There are several risks that investors should be aware of before deciding to invest in this speculative biotech. The biggest risk to consider would be the final data readout from the phase 3 VITAL study, which is using EB-101 for the treatment of patients with RDEB. Final results from this late-stage study are expected to be released within a month before the end of 2022. This is a huge risk, because it is the first of its kind study for RDEB which is assessing pain as a co-primary endpoint. If the biotech can achieve statistical significance with respect to both co-primary endpoints noted above, then it will be able to file an application to the FDA for marketing approval of EB-101 for the treatment of patients with RDEB. The second risk to consider would be with respect to the financials, as I have highlighted above. It only expects its cash to fund its operations until Q2 of 2023. That means whether or not the results to be released soon are positive or not, it will likely have to find a way to raise cash in the coming months. With positive data from the VITAL study, it gains the ability to sell shares of its common stock at a higher price or find a partner willing to help commercialize EB-101. Otherwise, with negative results for EB-101, it will likely have to raise cash at a much lower stock price. In addition, as noted above it may not risk it by waiting to raise cash and raise before data is released from the VITAL study. The stock has traded lower by more than 80% over the past year. However, there were a few events that caused this. The first event being that the company raised cash back in December of 2021, causing the stock to trade lower by 18%. Another event that caused the stock to trade lower would have been the announcement of the reverse stock split, which caused the stock to trade lower by 25%. Since then, I think that investors may not have been looking at this name, causing the stock to trade lower. I believe this is due to the lack of any near-term catalysts. I believe my view now holds an advantage over bearish investors in that there is a huge catalyst rapidly approaching. That is, results from the phase 3 VITAL study using EB-101 for RDEB are expected before the end of 2022. Should the results turn out to be positive, with both endpoints being met, then I believe the stock could reverse and trade higher.

Conclusion

My overall view is that Abeona Therapeutics is a great speculative biotech play to look into.
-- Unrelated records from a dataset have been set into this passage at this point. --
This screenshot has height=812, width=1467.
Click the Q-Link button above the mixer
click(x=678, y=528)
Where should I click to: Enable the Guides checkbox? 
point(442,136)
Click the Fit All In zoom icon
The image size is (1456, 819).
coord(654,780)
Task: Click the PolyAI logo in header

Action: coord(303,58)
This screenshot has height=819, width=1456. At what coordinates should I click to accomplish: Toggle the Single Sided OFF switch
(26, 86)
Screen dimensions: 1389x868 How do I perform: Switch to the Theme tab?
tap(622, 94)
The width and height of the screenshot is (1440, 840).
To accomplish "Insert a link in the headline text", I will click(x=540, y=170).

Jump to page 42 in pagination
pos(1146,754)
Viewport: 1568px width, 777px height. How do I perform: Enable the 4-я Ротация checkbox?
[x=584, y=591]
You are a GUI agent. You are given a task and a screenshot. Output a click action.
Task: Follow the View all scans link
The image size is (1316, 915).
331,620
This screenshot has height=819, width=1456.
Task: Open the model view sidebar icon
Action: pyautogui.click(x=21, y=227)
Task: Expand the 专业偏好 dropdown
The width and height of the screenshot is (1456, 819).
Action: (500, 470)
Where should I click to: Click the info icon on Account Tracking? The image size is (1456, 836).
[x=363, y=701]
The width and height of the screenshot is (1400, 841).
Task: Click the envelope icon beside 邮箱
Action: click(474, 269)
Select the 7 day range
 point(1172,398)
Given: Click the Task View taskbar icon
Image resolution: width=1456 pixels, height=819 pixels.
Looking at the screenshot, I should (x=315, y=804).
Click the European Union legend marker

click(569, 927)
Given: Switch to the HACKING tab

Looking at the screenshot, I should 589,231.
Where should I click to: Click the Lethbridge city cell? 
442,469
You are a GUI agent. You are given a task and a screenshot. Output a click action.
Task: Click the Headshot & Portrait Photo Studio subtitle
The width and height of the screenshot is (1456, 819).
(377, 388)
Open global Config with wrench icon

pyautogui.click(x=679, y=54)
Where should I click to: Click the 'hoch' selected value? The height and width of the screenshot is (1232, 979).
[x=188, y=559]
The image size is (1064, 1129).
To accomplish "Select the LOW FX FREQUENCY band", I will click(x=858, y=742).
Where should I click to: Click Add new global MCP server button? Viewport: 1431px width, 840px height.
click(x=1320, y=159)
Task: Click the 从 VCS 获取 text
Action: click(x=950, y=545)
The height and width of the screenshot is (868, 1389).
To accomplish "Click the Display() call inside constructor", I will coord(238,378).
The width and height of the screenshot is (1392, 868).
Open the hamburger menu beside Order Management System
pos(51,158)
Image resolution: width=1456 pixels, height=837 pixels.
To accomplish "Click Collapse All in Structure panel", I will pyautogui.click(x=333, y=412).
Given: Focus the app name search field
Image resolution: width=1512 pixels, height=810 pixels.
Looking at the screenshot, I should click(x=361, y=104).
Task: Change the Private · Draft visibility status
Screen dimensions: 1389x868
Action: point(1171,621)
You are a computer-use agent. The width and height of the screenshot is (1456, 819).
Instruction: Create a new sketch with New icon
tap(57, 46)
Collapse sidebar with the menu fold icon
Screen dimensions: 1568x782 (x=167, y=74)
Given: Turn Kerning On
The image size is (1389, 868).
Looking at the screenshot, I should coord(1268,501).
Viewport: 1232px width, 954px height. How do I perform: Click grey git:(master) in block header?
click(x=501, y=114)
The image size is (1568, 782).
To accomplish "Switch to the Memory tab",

Its future, at the moment, is heavily reliant on the release of results from the phase 3 VITAL study, which is using EB-101 for the treatment of patients with RDEB. Results from this trial are expected before the end of 2022 and if the co-primary endpoints are met, then that would allow the company to file a Biologics Licensing Application (BLA) to the FDA in 2023. That would put possible BLA approval of EB-101 for this indication around Q1 of 2024. I already talked about the potential it has by offloading AB-102 to Ultragenyx for the treatment of patients with Sanfilippo syndrome type A. This program is being explored in a pivotal phase 3 study known as Transpher A. If this pivotal study is successful, then both companies can file a BLA to the FDA for AB-102 for the treatment of this patient population. Besides these drugs being advanced there is another candidate in the pipeline known as ABO-50X, which utilizes Abeona’s next generation AAV capsids known as AIM Vectors for gene therapies. What makes this unique is the ability to selectively target genetic payloads to the intended target, while at the same time avoiding an immune response observed with typical AAVs. The library has 100+ capsids ready to go target various organs such as: Liver, eye, lungs, muscle and other tissues. ABO-50X is being applied to be used towards retinal diseases. With a very important late-stage data readout for EB-101 for RDEB, plus the ongoing advancement of AB-102 by Ultragenyx, these are the reasons why I believe it is a great speculative biotech play to look into.